To read GS:V for the first time in Portuguese is like setting foot in a foreign country where the people speak a dialect similar to your own language, but with such a different accent and turns of phrase that you struggle to make sense of it; if you persist, however, fifty or sixty pages along, a trapdoor springs open and you’re in.

To translate it is infinitely more difficult, as the hapless translator is not allowed to cheat—she cannot skip over a bit she doesn’t fully understand, as readers do, just because she can. She must pull it apart word by word, examine it from every angle, consult dictionaries, glossaries, thesauruses, ask five different experts what they understand by something and get five different answers—and that’s just to make sure she’s understood it! Then there’s the business of rendering it in English.

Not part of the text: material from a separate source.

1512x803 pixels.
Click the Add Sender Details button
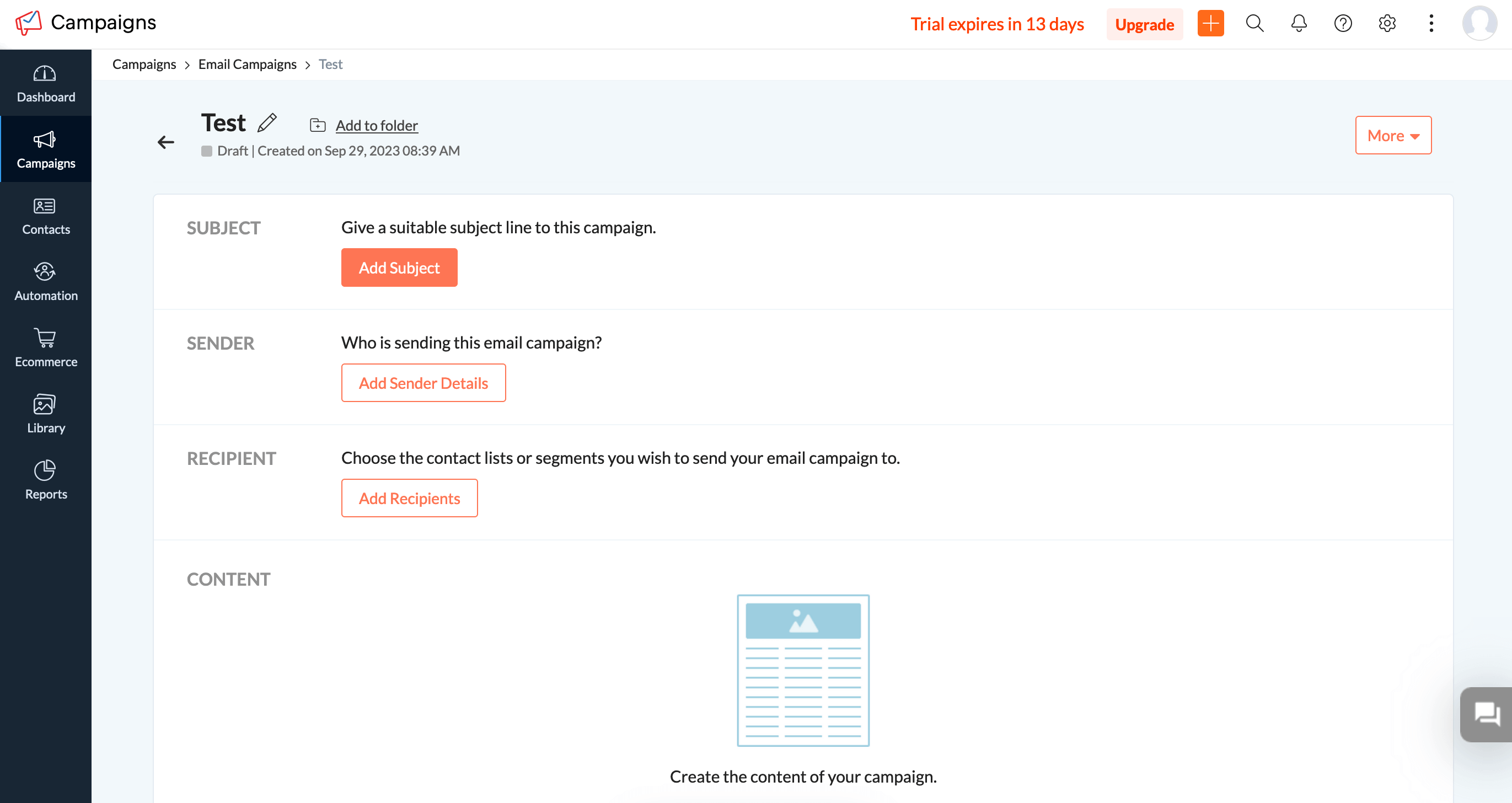tap(423, 382)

Some claim it is untranslatable, and they are right in the sense that there is no dictionary equivalent for a made-up word, no way to render a phrase 100% accurately and keep exactly the same rhyme or alliteration. In any translation, sacrifices large and small are made on the altar of legibility and other less noble causes, but here infidelities must be committed every other word in order to attend to a higher calling: the magic of Rosa’s language. But language is subjective, thus treacherous. As one pessimistic Facebook commentator put it, “It’s a Sisyphean task. No matter what the result, given the nature of the work, it will always be possible to raise numerous objections to the choices made.” He has a point. Fifty years from now I will probably be the one with the tin ear.

I believe GS:V to be translatable in that it is “reproducible,” and there are a few successful renderings in European languages to prove it. The carte blanche to reinvent in the target language given by Rosa to some of his original translators (and contradicting his approval of the domesticating approach used by his English translators) is its saving grace. If I am to do him justice, I will have to recreate his idiolect in my native tongue in a kind of poetic workshop, seeking compensatory rhythms, archaisms, exotic words, and syntax for all that is inevitably lost in the crossing; I will have to conjure the language of a literary outback that does not exist, but feels like it could, somewhere.

 “But how do you live on an output of fifty-seven words a day?” you ask. Well, there’s the sticking point. You don’t. No one does. In order for me to be able to devote myself fully to a project such as this, I need a fairy godmother, an endowment, or a patron of the arts who can keep a translator in rice and beans for a few years or four. So if you are fay or philanthropic in nature, please come forward now, lest the tin ear to go to someone else.